Synopses & Reviews
A luminous fiction debut: the tumultuous history of modern Vietnam as experienced by a young girl born under mysterious circumstances a few years before reunification — and with the otherworldly ability to hear the voices of the dead.
At the peak of the war in Vietnam, a baby girl is born on the night of the full moon along the Song Ma River. This is Rabbit, who will journey away from her destroyed village with a makeshift family thrown together by war. Here is a Vietnam we've never encountered before: through Rabbit's inexplicable but radiant intuition, we are privy to an intimate version of history, from the days of French Indochina and the World War II rubber plantations through the chaos of postwar reunification. With its use of magical realism — Rabbit's ability to "hear" the dead — the novel reconstructs a turbulent historical period through a painterly human lens.
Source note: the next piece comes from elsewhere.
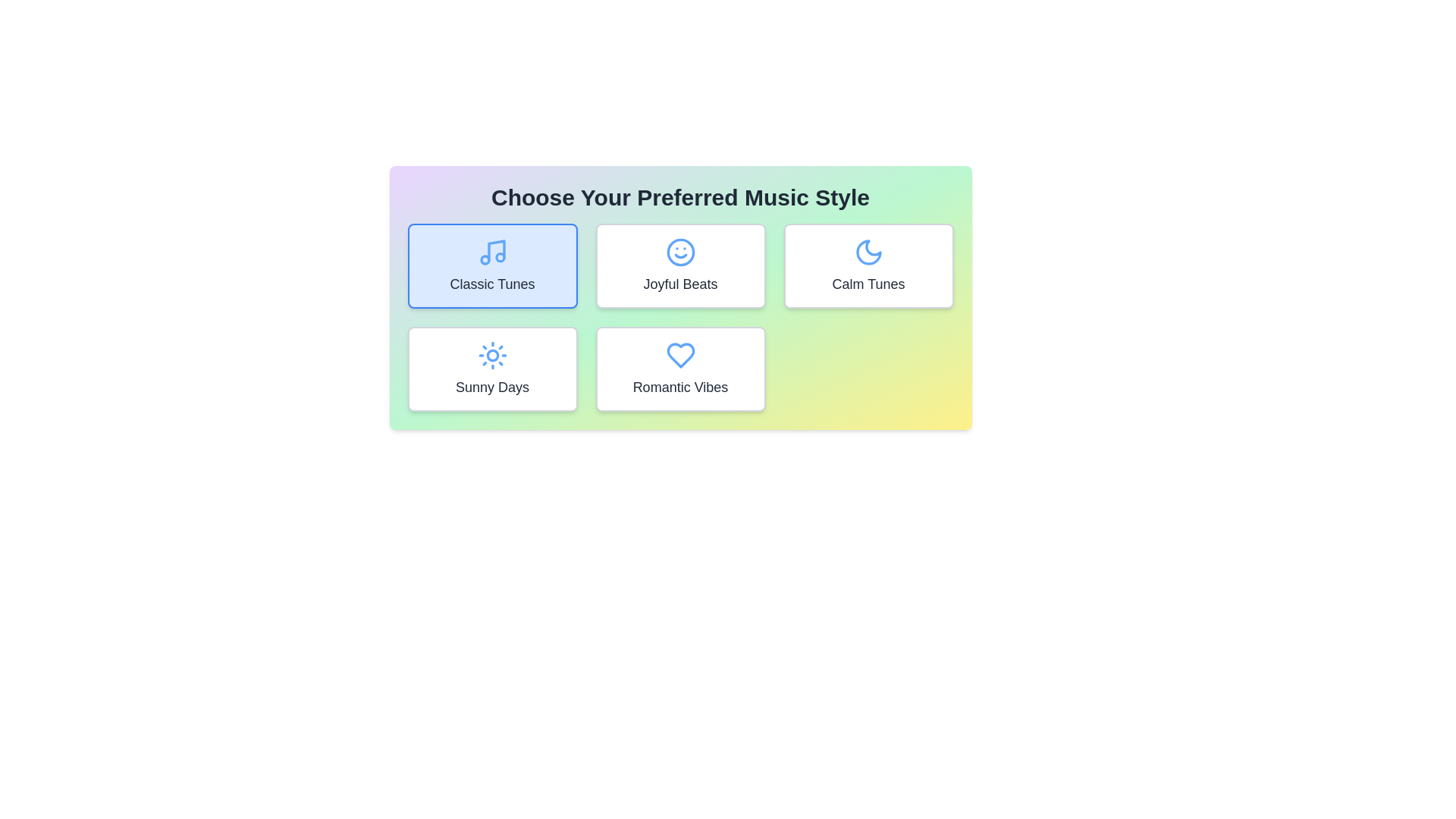 Image resolution: width=1456 pixels, height=819 pixels. What do you see at coordinates (496, 249) in the screenshot?
I see `the musical note icon rendered in a blue-themed style located in the 'Classic Tunes' section at the top-left of the selection panel` at bounding box center [496, 249].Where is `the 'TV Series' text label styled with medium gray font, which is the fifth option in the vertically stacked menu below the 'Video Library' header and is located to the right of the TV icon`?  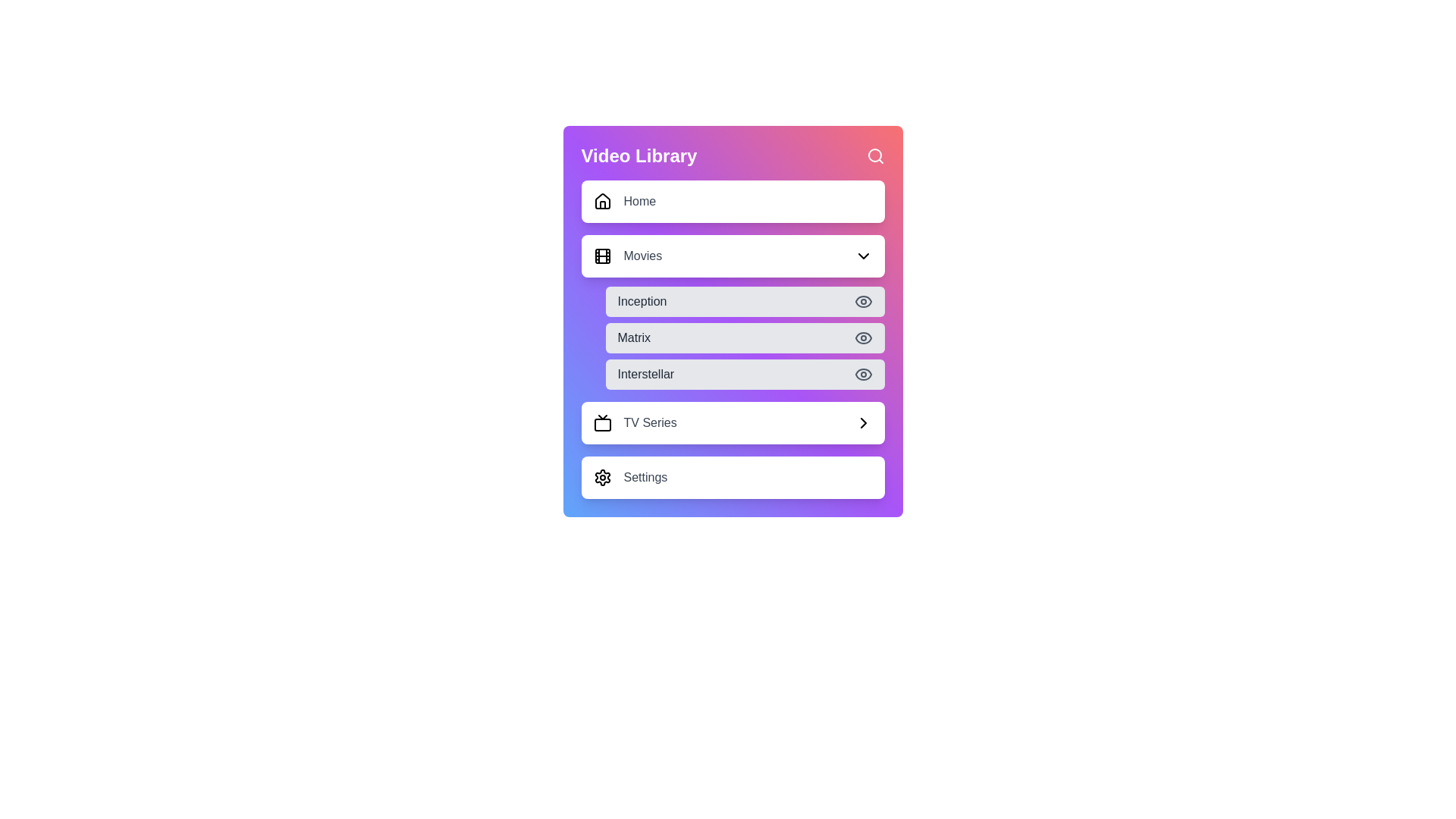 the 'TV Series' text label styled with medium gray font, which is the fifth option in the vertically stacked menu below the 'Video Library' header and is located to the right of the TV icon is located at coordinates (650, 423).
This is the moving story of one woman's struggle to unearth the true history of Vietnam while simultaneously carving out a place for herself within it.
Review
“Blurring boundaries between history and invention, life and death....award-winning poet Barry’s first novel is fierce, stunning, and devastating. Readers haunted by...Chang-rae Lee’s A Gesture Life, and Tan Twan Eng’s The Gift of Rain will revel in it.” Library Journal, starred review
Review
“Barry’s fiction debut weaves a chronicle of life in pre- and postwar Vietnam within the mystical and turbulent journey of the novel’s protagonist, Rabbit…[whose] tale is deepened by her unique ability to hear the voices of the dead. From these voices emerges a rich tapestry of stories… Barry’s rich narrative entwines one personal tale with an evocative and haunting exploration of Vietnam’s painful past.” Booklist
Review
“Quan Barry’s She Weeps Each Time You’re Born is lyrical, luminous, and suspenseful all at once. Rabbit’s experience of wartime and reconciliation in Vietnam is one that I haven’t yet encountered in fiction, and it is rendered with shocking clarity and pathos on the page. Like Rabbit’s Goddess of Mercy, who has many manifestations, this is a Vietnam of myriad faces, myriad aspects, beautiful and terrible all at once.” Jesmyn Ward, National Book Award-winning author of Salvage the Bones
About the Author
Born in Saigon and raised on Boston's north shore, Quan Barry is a professor of English at the University of Wisconsin-Madison and the author of four poetry books; her third book, Water Puppets, won the AWP Donald Hall Poetry Prize and was a PEN/Open Book finalist. She has received two NEA Fellowships in both fiction and poetry, and her work has appeared in such journals as The Georgia Review, The Kenyon Review, Ms., and The New Yorker. Barry lives in Wisconsin.